El Librero de Varsovia

Aquellos que hayan leído El Padre Elías, de Michael D. O’Brien, disfrutarán el doble su segundo libro de la trilogía sobre el Apocalipsis actual que lleva por título El Librero de Varsovia.  Sin embargo, no es necesario haberlo hecho: la novela que narra la vida de David Schäffer —un joven judío recién escapado del gueto de Varsovia, que veremos más adelante como el padre Elías— y su salvador, Pawel Tarnowsky (el dueño de la librería «La Casa de la Sabiduría», católico desencantado, místico y, finalmente, mártir), se sostiene por sí sola, por la belleza de sus diálogos, por el suspenso que está latente en todo la novela, hasta su desgarrador final, por los hilos que unen la trama con la siguiente o la anterior novela y, en fin, por todo aquello que realza, de verdad, a la literatura católica contemporánea: la puesta en escena del eterno drama del bien que enfrenta al mal y de cómo la gracia sobreabunda donde abunda el pecado.

Un frío invierno del alma

La acción se desarrolla en un solo plano, aunque el principio y el final muestren cómo se desencadenó la vocación de David —un prominente judío, juzgador de nazis y con carrera brillante en el derecho y la política— a convertirse en lo que sabíamos que era: un católico que, después, habría de ser monje carmelita. La clave está en el grueso de la novela, en el encuentro del judío excepcional con su salvador y, más tarde, padre espiritual, Pawel Tarnowsky.

David, con apenas 16 o 17 años de edad, lograr huir de la muerte al escabullirse como una rata, aprovechando un leve descuido de sus guardianes nazis. Corre despavorido por la antigua Praga con los nazis pisándole los talones y las balas rozándole el cuerpo. Llega a un callejón sin salida, se refugia en el quicio de un negocio y, cuando la patrulla que le perseguía está a punto de encontrarlo, unas manos milagrosas lo meten dentro de la casa y lo refugian en el ático, despistando a los alemanes. Eran las manos de Pawel Tarnowsky y la casa era la librería «La Casa de la Sabiduría».

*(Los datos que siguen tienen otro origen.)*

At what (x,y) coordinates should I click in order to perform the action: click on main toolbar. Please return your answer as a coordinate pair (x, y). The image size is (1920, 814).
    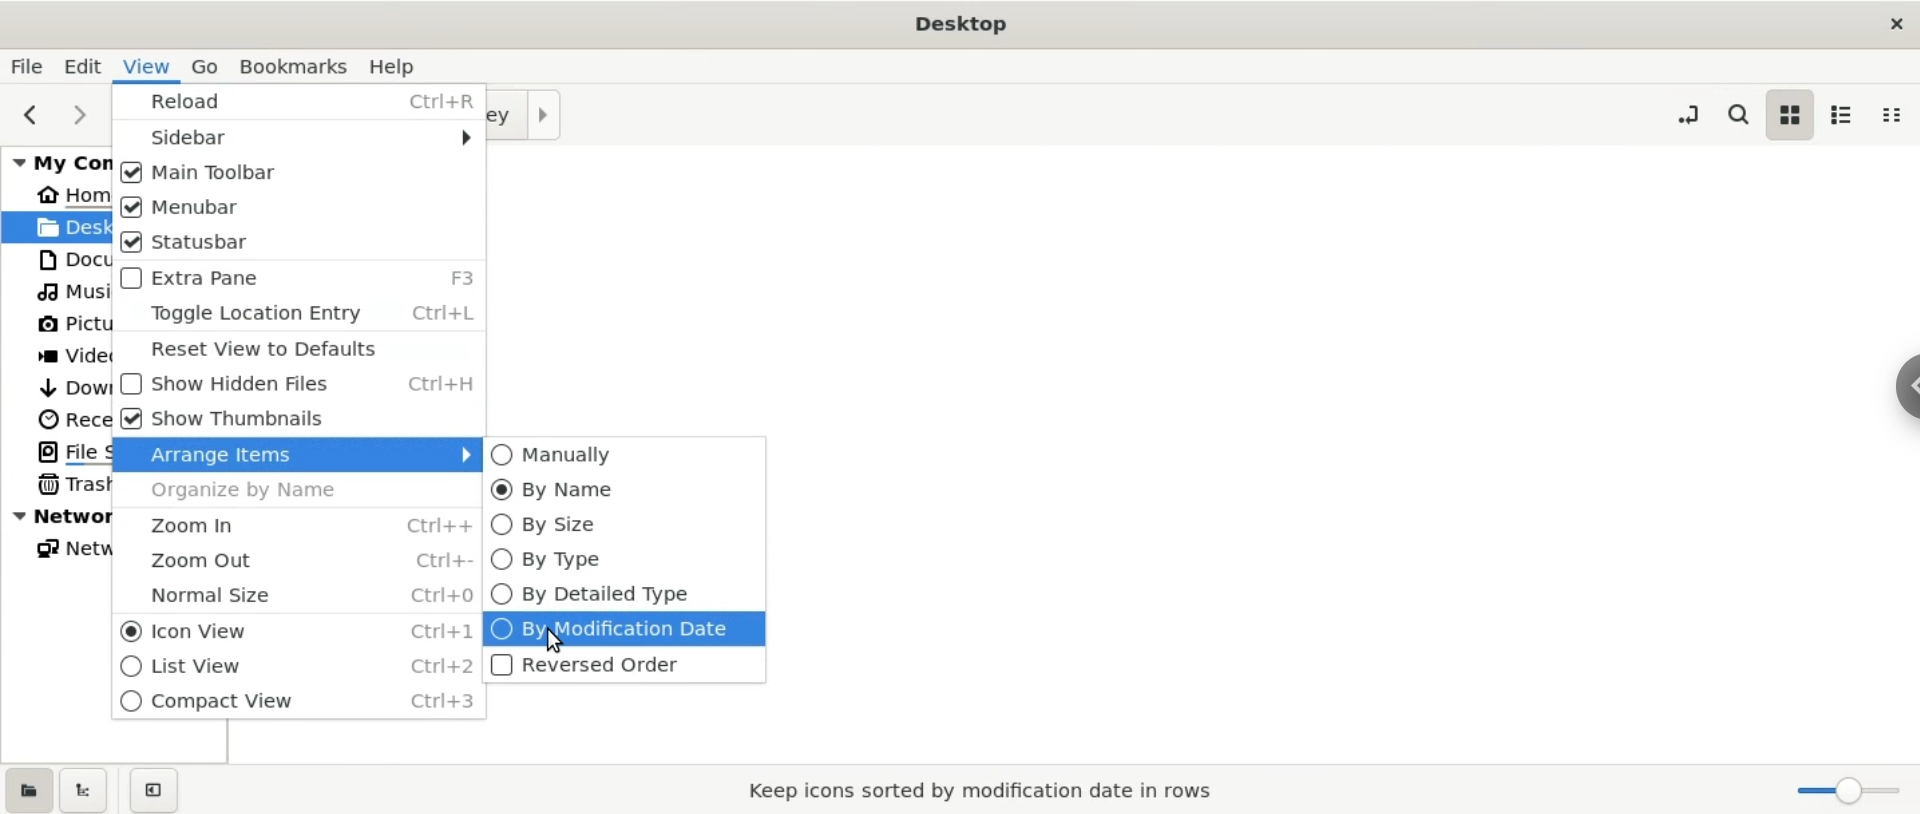
    Looking at the image, I should click on (297, 174).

De ahí arranca la historia de las conversaciones en el ático entre David, el sorprendente muchacho judío, piadoso y sabio, con el católico Pawel Tarnowsky, de quien conocemos toda su vida. Es el invierno más duro de la guerra y de la invasión nazi a Polonia, el de 1942 a 1943. Contrastará, a lo largo de las 500 páginas, el calor de la conversación interna con el frío de la intemperie, con el horror de la guerra y de la barbarie.

Conversión y martirio

David y Pawel muestran, cada uno, lo más profundo del judaísmo y del cristianismo. Al paso de los días, las conversaciones en el ático, así como la obra de teatro que escribe Pawel, sobre Andréi Rubloev, el famoso pintor de íconos ruso, nos abre la perspectiva de las diversas manifestaciones de Dios y de la riqueza de la cultura generada por Jesucristo. Y asistimos al resultado de lo que implica asumir a fondo la fe: la conversión hacia el bien.  En el caso de Pawel, de una vida sin sentido a una vida plena en el sacrificio; en el caso de David, de una religiosidad austera a una religiosidad hacia el amor del otro.  La conversión siempre enfrenta al martirio.  Y nadie ama más al otro sino el que está dispuesto a dar su vida por él. 

Hermosa (y dolorosa) metáfora del testimonio cristiano en tiempo de guerra, que son los tiempos nuestros. La misma idea que se dibuja en el fondo de El Padre Elías: la humanidad tiene futuro si se esculpe desde el amor, desde el perdón y desde la experiencia compartida de Dios. Porque el amor no es algo abstracto, es una obra de entrega que se va delineando en el horizonte del tiempo, de la vida que a cada uno nos ha tocado vivir.  ¡Formidable!